Constructor help

How does the compiler handle constructors?

Q: If, when defining a class, we don’t define its constructor, the compiler implicitly assigns one. However, if we do define a constructor, the compiler interprets this as function overriding and does not flash an error. But if this is the case, why do I receive a compiler error in example 3 below?

Example 1:

class x
{
   int x,y;
   public void x( )  // The compiler considers this method overriding.
   {
       
   }
}
 
public static void main(String arg[])
{
   x x1=new x()   // No error.
}

Example 2:


class x
{
   int x,y;
   public  x( )  // The compiler considers this method overloading.
   {
       
   }
  public  x( int a, int b )  // The compiler considers this method overloading.
   {
       x = a;
       y= b;
   }
}
 
public static void main(String arg[])
{
   x x1=new x()        // No error
  x x1=new x( 5, 6 )   // No error
}

Example 3:

class x
{
   int x,y;
   public  x( int a, int b )              
   {
       x = a;
       y= b;
   }
}
 
public static void main(String arg[])
{
   x x1=new x()        // Why is there an error here?

== Given exercise A ==
In the constructor question, what does the compiler do when a class is defined without a constructor?
== Given exercise B ==
Rewrite the constructor question from "Q: If, when" to "example 3 below?", putting "initializer" in place of "constructor".

== Items ==
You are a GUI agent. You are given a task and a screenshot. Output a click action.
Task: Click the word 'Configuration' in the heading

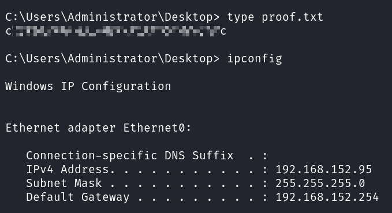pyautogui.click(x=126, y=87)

--

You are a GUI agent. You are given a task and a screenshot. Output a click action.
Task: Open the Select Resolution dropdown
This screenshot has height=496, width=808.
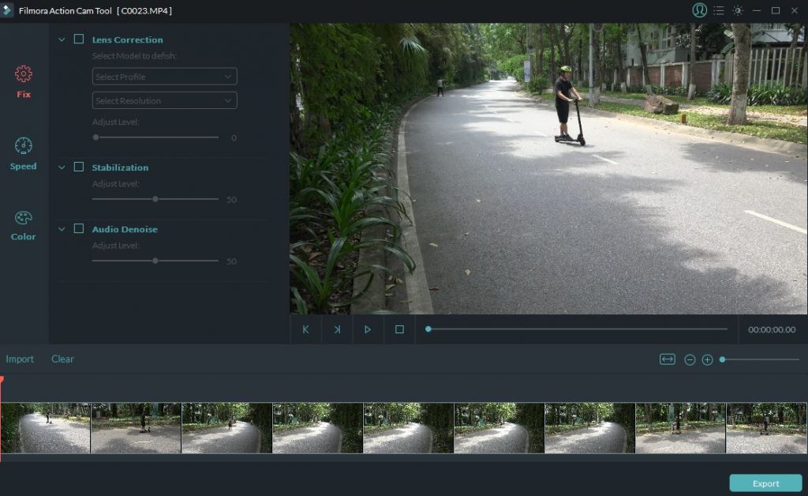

== Final answer A ==
It implicitly assigns one.

== Final answer B ==
Q: If, when defining a class, we don’t define its initializer, the compiler implicitly assigns one. However, if we do define a initializer, the compiler interprets this as function overriding and does not flash an error. But if this is the case, why do I receive a compiler error in example 3 below?